Callum Clayton-Dixon claims Customs staff “tried to intimidate” him.
"I'm an Aboriginal man returning to my country with an Aboriginal passport" - Callum Clayton-Dixon
Twenty-year-old Callum Clayton-Dixon claims he was harassed and intimidated by Customs officers at Brisbane International Airport on Friday after presenting an Aboriginal passport to officials.
"They sent the biggest guy who aggressively asked me repeatedly to show my Australian Passport over half an hour," said Mr Clayton-Dixon, who was returning from New Zealand and refused to show his Australian passport at customs.

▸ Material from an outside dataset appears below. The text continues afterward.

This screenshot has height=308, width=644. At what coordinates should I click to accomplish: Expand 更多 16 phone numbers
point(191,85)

It's not the first time Mr Clayton-Dixon has used his Aboriginal passport to re-enter the country, but this time the reaction was more heavy handed, "It definitely felt like they were trying to intimidate me, they sent an excessive amount of officers."

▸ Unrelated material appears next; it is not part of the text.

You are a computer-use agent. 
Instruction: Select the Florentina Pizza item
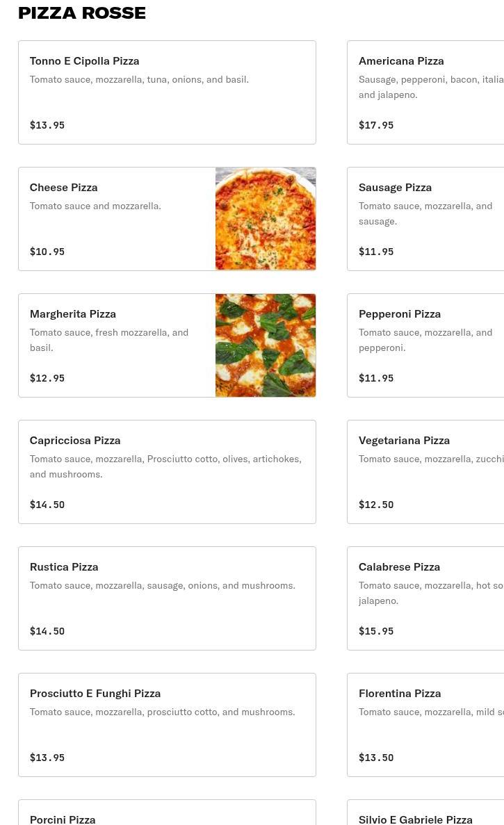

Customs "does not consider an Aboriginal passport to be a valid travel document."
In a statement to BuzzFeed News, Customs and Border Protection said, "The Australian government does not consider an Aboriginal passport to be a valid travel document," and that, " In certain circumstances where a traveller presents at the border and is seeking to enter Australia without a bona-fide travel document, authorities will take action as appropriate to determine the identity of the traveller."
Simon Mossman / AAP
The passports are issued by the Aboriginal Provisional Government (APG). It was launched in 1990 to campaign for Aboriginal sovereignty. Mr Clayton-Dixon is currently the chairperson.
The APG have issued 230 passports since the early nineties. The passports are not officially recognised by the Australian Government, however some countries have accepted the Aboriginal Passport upon arrival, including Libya in 1988 and Switzerland and Norway in 1990.